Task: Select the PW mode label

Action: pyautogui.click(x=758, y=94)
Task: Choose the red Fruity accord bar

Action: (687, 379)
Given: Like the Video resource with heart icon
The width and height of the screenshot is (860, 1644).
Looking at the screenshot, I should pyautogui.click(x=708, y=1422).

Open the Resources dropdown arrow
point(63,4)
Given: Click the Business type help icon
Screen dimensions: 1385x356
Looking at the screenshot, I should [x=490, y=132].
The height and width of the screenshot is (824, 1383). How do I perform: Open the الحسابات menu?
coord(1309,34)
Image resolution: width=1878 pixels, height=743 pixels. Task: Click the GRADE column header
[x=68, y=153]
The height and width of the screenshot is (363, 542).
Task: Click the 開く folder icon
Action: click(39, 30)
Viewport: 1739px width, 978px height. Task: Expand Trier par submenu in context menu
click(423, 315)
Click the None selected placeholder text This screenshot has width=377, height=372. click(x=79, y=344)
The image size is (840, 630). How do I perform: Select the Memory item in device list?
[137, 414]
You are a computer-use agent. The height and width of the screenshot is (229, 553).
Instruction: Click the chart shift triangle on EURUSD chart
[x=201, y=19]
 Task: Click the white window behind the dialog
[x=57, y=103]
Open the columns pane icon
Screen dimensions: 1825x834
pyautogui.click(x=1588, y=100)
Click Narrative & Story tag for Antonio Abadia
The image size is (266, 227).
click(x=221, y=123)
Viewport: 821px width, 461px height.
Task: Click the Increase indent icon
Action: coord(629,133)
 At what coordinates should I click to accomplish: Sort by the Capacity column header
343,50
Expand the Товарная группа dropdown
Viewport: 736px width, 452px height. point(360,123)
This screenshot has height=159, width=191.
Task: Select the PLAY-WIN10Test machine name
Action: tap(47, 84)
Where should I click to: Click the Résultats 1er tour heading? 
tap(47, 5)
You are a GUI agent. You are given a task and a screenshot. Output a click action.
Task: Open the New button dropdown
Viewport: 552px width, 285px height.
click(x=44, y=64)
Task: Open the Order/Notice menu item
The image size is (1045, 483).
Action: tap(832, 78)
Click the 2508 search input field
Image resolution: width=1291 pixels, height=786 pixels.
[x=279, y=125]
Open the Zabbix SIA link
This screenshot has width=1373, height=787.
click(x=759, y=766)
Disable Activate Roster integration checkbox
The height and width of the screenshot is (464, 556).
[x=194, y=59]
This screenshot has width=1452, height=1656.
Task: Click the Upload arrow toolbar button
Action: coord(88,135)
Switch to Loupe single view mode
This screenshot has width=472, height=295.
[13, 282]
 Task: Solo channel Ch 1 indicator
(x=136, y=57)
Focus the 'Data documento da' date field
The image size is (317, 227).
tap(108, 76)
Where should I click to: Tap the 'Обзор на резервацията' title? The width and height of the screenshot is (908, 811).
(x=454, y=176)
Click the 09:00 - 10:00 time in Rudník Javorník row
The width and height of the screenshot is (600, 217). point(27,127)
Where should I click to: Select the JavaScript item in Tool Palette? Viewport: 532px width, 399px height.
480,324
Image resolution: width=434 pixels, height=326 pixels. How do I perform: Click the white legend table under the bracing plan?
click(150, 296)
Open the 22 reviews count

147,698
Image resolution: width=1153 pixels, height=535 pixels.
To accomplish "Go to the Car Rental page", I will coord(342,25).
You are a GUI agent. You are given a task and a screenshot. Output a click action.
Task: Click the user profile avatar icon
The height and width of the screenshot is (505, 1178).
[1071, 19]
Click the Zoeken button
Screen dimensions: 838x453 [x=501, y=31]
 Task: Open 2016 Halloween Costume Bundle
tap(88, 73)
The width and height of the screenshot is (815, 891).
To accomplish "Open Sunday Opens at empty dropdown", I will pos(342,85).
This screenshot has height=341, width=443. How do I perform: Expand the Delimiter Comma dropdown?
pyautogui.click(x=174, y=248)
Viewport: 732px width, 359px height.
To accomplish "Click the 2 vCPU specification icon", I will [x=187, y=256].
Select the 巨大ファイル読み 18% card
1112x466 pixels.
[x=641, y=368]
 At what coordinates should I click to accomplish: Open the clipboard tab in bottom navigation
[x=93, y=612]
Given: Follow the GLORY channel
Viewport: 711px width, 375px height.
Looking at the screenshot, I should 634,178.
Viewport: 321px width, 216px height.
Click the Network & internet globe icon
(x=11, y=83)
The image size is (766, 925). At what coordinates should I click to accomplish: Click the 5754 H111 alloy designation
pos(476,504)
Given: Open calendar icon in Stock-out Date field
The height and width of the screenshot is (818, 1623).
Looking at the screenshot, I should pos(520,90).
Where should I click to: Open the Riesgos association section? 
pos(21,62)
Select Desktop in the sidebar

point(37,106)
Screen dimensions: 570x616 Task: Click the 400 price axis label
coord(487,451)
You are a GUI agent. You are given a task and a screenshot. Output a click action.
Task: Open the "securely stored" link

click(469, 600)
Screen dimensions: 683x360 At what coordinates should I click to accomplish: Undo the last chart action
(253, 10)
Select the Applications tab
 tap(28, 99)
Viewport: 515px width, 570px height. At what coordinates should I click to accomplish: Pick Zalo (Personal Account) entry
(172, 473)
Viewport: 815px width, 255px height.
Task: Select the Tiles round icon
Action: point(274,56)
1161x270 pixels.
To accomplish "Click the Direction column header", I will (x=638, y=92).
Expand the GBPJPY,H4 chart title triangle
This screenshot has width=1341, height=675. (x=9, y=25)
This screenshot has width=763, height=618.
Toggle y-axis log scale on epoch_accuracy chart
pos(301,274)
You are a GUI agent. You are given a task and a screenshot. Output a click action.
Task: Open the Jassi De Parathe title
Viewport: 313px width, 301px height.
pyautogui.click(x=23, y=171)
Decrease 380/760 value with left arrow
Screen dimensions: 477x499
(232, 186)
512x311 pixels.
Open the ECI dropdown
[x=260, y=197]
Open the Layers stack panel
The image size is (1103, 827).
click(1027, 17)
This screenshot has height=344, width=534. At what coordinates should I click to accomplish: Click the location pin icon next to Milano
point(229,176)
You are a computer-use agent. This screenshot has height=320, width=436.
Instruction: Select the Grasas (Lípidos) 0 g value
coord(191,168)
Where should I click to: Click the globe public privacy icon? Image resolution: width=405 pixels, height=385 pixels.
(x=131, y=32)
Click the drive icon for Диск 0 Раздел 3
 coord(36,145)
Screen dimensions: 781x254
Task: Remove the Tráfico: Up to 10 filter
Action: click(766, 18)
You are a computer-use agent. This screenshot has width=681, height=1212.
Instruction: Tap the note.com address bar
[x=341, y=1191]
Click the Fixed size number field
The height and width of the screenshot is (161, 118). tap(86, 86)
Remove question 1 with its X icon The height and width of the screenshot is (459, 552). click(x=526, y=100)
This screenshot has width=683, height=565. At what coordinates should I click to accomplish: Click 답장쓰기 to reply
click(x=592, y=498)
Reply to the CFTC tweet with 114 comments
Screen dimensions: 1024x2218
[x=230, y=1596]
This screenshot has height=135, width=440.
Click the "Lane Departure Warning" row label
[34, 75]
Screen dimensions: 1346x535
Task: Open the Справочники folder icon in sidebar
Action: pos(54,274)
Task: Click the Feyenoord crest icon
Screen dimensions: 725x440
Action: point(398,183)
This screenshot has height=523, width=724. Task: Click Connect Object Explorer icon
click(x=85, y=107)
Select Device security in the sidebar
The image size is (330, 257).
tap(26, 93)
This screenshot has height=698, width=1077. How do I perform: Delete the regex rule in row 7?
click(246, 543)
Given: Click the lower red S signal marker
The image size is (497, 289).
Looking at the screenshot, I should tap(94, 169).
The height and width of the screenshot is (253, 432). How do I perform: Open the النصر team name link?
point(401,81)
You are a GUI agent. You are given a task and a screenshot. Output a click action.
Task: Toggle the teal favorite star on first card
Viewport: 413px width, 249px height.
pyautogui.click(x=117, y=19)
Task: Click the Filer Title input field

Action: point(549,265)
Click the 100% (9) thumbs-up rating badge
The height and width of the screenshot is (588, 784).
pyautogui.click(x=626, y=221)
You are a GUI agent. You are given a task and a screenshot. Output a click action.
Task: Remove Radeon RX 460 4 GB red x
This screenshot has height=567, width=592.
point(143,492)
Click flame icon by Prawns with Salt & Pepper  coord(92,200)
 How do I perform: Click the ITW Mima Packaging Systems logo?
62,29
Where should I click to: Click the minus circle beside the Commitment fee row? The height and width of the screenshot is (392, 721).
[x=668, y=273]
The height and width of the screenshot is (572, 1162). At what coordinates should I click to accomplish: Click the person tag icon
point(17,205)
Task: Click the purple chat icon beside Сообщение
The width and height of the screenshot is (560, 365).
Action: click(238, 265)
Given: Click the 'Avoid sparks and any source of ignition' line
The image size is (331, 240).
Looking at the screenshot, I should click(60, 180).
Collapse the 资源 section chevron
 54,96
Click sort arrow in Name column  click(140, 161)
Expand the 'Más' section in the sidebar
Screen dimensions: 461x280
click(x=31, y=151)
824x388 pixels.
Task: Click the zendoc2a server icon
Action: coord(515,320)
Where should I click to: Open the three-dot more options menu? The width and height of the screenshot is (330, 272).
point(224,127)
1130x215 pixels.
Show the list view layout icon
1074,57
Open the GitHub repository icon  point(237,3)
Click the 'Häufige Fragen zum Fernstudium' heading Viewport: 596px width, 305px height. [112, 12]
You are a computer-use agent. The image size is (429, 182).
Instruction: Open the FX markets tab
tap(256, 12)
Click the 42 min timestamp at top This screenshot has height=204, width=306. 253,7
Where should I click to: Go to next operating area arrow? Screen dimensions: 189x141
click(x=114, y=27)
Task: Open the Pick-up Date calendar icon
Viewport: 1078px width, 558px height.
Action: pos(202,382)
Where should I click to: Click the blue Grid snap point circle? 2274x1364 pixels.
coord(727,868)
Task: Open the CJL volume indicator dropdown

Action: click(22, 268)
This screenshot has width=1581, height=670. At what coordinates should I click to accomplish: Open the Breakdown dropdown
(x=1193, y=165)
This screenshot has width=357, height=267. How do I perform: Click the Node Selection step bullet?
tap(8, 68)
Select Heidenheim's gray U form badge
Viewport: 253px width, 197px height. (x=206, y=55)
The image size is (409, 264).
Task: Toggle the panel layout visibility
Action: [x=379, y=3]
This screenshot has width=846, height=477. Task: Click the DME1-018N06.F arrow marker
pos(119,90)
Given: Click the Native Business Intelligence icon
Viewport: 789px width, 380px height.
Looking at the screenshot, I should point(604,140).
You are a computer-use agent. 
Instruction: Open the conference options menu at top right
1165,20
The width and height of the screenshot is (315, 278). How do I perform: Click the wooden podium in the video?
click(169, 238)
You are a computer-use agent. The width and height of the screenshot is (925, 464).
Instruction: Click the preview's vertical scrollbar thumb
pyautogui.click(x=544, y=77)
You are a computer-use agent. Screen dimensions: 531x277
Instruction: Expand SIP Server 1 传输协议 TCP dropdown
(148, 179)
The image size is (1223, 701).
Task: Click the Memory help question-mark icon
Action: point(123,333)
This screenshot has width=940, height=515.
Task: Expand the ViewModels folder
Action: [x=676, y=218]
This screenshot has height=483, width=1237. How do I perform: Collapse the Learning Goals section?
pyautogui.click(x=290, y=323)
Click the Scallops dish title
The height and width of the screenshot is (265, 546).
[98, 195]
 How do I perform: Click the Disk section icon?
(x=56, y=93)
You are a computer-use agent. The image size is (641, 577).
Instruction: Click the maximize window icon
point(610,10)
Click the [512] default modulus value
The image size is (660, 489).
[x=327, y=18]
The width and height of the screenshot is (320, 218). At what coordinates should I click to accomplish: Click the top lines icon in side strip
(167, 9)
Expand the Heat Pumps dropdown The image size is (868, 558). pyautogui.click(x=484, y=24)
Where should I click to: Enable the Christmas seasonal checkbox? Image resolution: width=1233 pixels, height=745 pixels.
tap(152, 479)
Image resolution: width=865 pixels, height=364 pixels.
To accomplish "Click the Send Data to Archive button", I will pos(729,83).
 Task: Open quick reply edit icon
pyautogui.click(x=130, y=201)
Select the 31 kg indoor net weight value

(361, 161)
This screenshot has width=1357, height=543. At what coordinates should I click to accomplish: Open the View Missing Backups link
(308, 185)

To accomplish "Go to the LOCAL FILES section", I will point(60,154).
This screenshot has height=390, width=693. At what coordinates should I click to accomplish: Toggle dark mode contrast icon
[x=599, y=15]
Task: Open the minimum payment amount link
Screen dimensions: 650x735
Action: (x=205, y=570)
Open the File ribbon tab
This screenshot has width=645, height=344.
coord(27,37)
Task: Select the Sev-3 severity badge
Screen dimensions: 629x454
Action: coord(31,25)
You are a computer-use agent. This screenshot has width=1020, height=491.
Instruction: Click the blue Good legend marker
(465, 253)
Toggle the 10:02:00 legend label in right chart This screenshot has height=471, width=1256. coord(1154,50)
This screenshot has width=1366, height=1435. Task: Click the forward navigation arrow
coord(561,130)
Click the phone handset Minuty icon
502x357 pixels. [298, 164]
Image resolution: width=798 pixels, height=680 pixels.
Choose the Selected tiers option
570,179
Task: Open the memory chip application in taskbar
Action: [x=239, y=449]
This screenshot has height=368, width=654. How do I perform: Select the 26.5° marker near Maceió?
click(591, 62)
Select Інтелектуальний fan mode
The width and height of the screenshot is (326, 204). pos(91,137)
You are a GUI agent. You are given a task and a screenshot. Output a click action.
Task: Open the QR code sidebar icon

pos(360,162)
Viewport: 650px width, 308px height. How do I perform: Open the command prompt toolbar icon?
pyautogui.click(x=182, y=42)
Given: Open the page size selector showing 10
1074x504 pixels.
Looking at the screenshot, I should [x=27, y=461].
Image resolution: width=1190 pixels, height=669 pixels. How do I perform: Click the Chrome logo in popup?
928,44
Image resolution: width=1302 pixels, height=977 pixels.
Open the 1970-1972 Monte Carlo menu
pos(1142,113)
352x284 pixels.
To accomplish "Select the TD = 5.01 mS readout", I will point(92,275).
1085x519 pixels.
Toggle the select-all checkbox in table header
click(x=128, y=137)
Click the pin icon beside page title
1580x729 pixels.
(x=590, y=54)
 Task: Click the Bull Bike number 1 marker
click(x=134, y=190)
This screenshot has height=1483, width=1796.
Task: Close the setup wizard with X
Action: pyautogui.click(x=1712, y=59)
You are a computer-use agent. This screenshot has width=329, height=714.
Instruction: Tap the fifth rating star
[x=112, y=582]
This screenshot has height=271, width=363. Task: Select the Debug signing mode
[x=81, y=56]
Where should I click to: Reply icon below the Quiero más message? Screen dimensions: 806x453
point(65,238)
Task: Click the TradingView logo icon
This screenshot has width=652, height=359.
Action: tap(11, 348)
--*--
Could you copy every line from the records that mentions the word "will"?

To accomplish "Go to the Car Rental page", I will coord(342,25).
To accomplish "Open Sunday Opens at empty dropdown", I will pos(342,85).
To accomplish "Click the 2 vCPU specification icon", I will [x=187, y=256].
To accomplish "Click the Direction column header", I will (x=638, y=92).
To accomplish "Click the Send Data to Archive button", I will pos(729,83).
To accomplish "Go to the LOCAL FILES section", I will point(60,154).
To accomplish "Select the TD = 5.01 mS readout", I will point(92,275).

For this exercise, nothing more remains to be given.